-------- Given data --------

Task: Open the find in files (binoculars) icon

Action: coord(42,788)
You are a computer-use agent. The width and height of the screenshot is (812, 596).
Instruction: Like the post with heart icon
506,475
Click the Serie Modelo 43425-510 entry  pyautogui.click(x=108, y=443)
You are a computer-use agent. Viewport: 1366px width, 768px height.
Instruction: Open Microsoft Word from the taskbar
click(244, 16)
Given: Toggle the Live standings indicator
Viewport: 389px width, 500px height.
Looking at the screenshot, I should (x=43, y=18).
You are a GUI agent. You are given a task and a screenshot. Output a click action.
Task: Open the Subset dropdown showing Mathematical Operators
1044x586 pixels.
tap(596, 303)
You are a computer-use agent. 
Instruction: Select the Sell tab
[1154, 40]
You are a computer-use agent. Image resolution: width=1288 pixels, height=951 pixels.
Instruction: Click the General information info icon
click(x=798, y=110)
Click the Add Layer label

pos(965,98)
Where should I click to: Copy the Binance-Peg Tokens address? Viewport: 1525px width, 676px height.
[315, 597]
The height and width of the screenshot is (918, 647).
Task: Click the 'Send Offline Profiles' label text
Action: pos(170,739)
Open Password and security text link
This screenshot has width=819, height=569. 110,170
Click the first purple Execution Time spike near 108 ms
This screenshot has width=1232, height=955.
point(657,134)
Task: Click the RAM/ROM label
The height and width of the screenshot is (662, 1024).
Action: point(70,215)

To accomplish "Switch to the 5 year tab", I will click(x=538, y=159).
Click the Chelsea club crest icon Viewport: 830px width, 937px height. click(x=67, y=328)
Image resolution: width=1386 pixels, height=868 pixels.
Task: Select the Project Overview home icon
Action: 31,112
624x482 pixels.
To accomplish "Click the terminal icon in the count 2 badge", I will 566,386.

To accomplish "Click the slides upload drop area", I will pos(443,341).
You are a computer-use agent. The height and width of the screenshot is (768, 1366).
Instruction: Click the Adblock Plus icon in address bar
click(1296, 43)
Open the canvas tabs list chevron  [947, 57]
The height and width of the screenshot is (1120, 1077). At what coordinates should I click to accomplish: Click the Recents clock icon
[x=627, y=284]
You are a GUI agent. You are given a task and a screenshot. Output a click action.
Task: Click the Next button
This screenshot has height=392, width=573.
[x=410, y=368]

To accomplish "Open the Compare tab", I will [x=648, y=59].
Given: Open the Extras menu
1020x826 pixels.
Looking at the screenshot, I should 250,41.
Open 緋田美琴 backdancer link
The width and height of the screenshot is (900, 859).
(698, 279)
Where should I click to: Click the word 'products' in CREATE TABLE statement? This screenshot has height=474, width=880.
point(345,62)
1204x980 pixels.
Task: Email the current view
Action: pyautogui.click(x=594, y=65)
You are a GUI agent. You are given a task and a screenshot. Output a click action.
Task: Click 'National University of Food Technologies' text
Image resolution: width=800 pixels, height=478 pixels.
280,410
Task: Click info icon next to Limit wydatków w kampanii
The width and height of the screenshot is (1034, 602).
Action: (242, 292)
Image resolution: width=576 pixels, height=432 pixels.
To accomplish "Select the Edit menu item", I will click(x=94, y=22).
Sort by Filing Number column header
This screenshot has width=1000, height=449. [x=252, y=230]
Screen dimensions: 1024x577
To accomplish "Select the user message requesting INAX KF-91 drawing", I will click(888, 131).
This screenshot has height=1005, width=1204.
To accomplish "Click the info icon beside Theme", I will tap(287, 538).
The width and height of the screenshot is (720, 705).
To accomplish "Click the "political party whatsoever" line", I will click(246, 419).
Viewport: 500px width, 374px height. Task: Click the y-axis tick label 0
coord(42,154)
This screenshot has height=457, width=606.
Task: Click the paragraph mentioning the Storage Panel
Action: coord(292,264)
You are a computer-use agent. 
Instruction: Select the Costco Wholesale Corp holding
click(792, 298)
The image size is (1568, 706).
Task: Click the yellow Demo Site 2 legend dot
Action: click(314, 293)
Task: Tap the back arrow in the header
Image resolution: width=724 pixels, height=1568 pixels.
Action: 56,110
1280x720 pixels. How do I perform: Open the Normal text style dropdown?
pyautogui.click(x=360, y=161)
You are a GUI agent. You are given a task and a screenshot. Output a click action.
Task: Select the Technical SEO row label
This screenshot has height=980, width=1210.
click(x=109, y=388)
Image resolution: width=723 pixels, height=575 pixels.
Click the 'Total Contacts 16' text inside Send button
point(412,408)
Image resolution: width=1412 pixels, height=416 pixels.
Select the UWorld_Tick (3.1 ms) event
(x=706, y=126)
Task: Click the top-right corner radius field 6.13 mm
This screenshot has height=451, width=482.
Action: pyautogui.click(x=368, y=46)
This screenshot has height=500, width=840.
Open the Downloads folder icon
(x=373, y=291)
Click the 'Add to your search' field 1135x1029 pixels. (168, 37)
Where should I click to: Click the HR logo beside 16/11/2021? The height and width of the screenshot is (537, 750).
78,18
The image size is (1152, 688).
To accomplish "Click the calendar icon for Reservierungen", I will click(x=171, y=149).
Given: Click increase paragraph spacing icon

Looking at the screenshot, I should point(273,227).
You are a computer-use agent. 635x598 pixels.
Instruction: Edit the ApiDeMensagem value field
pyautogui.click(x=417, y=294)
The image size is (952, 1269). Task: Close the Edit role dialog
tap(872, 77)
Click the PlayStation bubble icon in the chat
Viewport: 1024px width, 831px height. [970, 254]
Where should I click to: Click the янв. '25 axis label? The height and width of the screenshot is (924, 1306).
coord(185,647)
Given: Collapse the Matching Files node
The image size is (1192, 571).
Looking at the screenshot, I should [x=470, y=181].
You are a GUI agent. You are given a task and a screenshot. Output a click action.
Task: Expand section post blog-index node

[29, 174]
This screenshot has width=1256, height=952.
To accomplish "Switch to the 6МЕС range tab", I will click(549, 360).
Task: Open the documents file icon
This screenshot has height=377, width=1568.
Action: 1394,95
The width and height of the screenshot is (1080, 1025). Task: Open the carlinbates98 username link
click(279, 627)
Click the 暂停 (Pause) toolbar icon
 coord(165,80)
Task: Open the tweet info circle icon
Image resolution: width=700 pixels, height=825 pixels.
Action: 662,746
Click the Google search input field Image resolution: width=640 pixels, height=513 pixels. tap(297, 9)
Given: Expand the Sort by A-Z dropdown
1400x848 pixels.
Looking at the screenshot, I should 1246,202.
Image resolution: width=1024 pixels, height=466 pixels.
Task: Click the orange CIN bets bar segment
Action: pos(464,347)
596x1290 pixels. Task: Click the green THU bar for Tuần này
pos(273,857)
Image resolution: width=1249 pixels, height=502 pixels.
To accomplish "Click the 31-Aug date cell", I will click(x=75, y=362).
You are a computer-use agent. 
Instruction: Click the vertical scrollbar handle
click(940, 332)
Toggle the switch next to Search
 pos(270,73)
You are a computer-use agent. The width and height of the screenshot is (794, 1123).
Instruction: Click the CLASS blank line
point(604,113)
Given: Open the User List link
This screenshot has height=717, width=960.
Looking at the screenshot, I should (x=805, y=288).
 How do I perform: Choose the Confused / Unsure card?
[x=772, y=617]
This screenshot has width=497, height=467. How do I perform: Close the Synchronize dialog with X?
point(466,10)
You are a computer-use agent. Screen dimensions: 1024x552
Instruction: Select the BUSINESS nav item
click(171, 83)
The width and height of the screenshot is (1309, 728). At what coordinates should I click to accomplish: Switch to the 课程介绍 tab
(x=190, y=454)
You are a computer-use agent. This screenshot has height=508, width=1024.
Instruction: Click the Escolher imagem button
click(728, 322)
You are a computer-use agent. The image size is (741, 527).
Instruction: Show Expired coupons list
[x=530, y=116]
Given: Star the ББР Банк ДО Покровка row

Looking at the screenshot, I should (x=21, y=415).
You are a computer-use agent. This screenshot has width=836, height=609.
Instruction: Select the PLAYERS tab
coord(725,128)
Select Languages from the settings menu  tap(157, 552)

--------

Task objective: Looking at the data above, write out exactly the lines that start at the one containing "Open the Downloads folder icon" and end at the one containing "is (794, 1123)."; include both and nothing beyond.

Output for this task:
Open the Downloads folder icon
(x=373, y=291)
Click the 'Add to your search' field 1135x1029 pixels. (168, 37)
Where should I click to: Click the HR logo beside 16/11/2021? The height and width of the screenshot is (537, 750).
78,18
The image size is (1152, 688).
To accomplish "Click the calendar icon for Reservierungen", I will click(x=171, y=149).
Given: Click increase paragraph spacing icon

Looking at the screenshot, I should point(273,227).
You are a computer-use agent. 635x598 pixels.
Instruction: Edit the ApiDeMensagem value field
pyautogui.click(x=417, y=294)
The image size is (952, 1269). Task: Close the Edit role dialog
tap(872, 77)
Click the PlayStation bubble icon in the chat
Viewport: 1024px width, 831px height. [970, 254]
Where should I click to: Click the янв. '25 axis label? The height and width of the screenshot is (924, 1306).
coord(185,647)
Given: Collapse the Matching Files node
The image size is (1192, 571).
Looking at the screenshot, I should [x=470, y=181].
You are a GUI agent. You are given a task and a screenshot. Output a click action.
Task: Expand section post blog-index node

[29, 174]
This screenshot has width=1256, height=952.
To accomplish "Switch to the 6МЕС range tab", I will click(549, 360).
Task: Open the documents file icon
This screenshot has height=377, width=1568.
Action: 1394,95
The width and height of the screenshot is (1080, 1025). Task: Open the carlinbates98 username link
click(279, 627)
Click the 暂停 (Pause) toolbar icon
 coord(165,80)
Task: Open the tweet info circle icon
Image resolution: width=700 pixels, height=825 pixels.
Action: 662,746
Click the Google search input field Image resolution: width=640 pixels, height=513 pixels. tap(297, 9)
Given: Expand the Sort by A-Z dropdown
1400x848 pixels.
Looking at the screenshot, I should 1246,202.
Image resolution: width=1024 pixels, height=466 pixels.
Task: Click the orange CIN bets bar segment
Action: pos(464,347)
596x1290 pixels. Task: Click the green THU bar for Tuần này
pos(273,857)
Image resolution: width=1249 pixels, height=502 pixels.
To accomplish "Click the 31-Aug date cell", I will click(x=75, y=362).
You are a computer-use agent. 
Instruction: Click the vertical scrollbar handle
click(940, 332)
Toggle the switch next to Search
 pos(270,73)
You are a computer-use agent. The width and height of the screenshot is (794, 1123).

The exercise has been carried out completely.